Text shown below:

Eccentricity Dependency of Retinal Electrophysiological Deficits in People With Episodic Migraine

Abstract

Purpose: During the non-attack period, people with migraine may show retinal dysfunction. This study builds on previous work by exploring the possibility of foveal and non-foveal visual field and electroretinographic deficits and determining the overlap in eccentricity of such localized visual deficits in people with migraine.

Methods: Visual fields and multifocal electroretinography (mf-ERG) were tested in 27 people with migraine (aged 19-45 years) and 18 non-headache controls (aged 20-46 years). Data were averaged according to 5 concentric rings at < 1.5 degrees (foveal) and 5 degrees, 10 degrees, 15.5 degrees, and 22 degrees eccentricities (non-foveal). Linear mixed effects modelling was used to predict mf-ERG amplitude, mf-ERG peak time, and visual field sensitivity with fixed effects of eye, group, and eccentricity.

End of Text shown.
Given data below:

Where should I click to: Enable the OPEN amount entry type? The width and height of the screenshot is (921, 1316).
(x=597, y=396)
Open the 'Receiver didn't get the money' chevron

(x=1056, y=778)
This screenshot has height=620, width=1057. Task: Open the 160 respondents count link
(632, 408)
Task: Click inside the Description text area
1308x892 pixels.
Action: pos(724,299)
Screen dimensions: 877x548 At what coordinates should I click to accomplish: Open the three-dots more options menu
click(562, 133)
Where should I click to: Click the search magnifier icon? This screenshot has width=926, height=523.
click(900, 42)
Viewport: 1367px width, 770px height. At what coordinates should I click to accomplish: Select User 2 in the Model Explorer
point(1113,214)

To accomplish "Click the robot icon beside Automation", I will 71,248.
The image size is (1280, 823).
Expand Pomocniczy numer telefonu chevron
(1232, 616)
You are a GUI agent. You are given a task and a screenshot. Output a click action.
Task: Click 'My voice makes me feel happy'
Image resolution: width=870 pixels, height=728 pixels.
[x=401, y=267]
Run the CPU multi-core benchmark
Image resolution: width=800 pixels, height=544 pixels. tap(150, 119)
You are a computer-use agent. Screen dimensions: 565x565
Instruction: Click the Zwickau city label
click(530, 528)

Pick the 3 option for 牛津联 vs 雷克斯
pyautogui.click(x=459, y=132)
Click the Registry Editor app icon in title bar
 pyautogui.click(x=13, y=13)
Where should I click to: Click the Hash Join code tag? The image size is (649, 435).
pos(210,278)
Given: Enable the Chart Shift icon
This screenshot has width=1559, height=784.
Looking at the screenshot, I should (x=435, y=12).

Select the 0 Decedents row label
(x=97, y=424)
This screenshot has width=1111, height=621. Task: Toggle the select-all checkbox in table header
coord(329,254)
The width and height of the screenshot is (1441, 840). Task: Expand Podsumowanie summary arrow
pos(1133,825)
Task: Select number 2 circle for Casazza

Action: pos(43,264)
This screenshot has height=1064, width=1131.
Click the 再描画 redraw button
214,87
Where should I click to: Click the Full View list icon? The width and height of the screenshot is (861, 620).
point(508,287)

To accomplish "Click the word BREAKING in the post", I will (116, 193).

End of Given data.

# [Activities]
a - Please reproduce the passage of the migraine abstract between "Methods: Visual fields" and "group, and eccentricity.", inclusive.
b - Decide whether each statement agrees with the migraine abstract, answering yes or no and quoting the deciding words: (i) 27 people with migraine were tested. (ii) The non-headache controls were aged 19-45 years. (iii) Data were averaged according to 5 concentric rings.
c - Continue the migraine abstract from where it stops.

# [Activity answers]
a -
Methods: Visual fields and multifocal electroretinography (mf-ERG) were tested in 27 people with migraine (aged 19-45 years) and 18 non-headache controls (aged 20-46 years). Data were averaged according to 5 concentric rings at < 1.5 degrees (foveal) and 5 degrees, 10 degrees, 15.5 degrees, and 22 degrees eccentricities (non-foveal). Linear mixed effects modelling was used to predict mf-ERG amplitude, mf-ERG peak time, and visual field sensitivity with fixed effects of eye, group, and eccentricity.

b -
(i) Yes: "Visual fields and multifocal electroretinography (mf-ERG) were tested in 27 people with migraine (aged 19-45 years)"
(ii) No: "18 non-headache controls (aged 20-46 years)"
(iii) Yes: "Data were averaged according to 5 concentric rings"

c -
Results: Foveal mf-ERG responses, and visual field sensitivity across all eccentricities (foveal and non-foveal) were similar between the migraine and control groups (P > 0.05). In contrast, the non-foveal mf-ERG was reduced in amplitude in people with migraine relative to controls (P < 0.001), and this group difference depended on eccentricity (P < 0.001) - most prominently, in the parafoveal region (ring 2, P = 0.001).

Conclusions: Retinal electrophysiological deficits were observed in people with migraine in the parafoveal region (between 1.5 degrees and 5 degrees eccentricity), without corresponding visual field deficits. This suggests a spatially localized area of retinal neuronal dysfunction in people with migraine that is insufficient to manifest as a visual field sensitivity loss using standard perimetric methods. Our study highlights the added confound of migraine when conducting standard clinical retinal electrophysiological tests for conditions such as glaucoma, particularly non-foveally.

Figure 1.

Schematic of mf-ERG methodology. (A) The stimulus array fell within the central 44 degrees diameter (up to 22 degrees eccentricity). (B) Hexagons were arranged in five rings, scaled for eccentricity, and responses were averaged within each ring for analysis. (C) Averaged waveforms for each ring were analyzed for peak-to-peak amplitude and peak time relative to total ring area.

Figure 2.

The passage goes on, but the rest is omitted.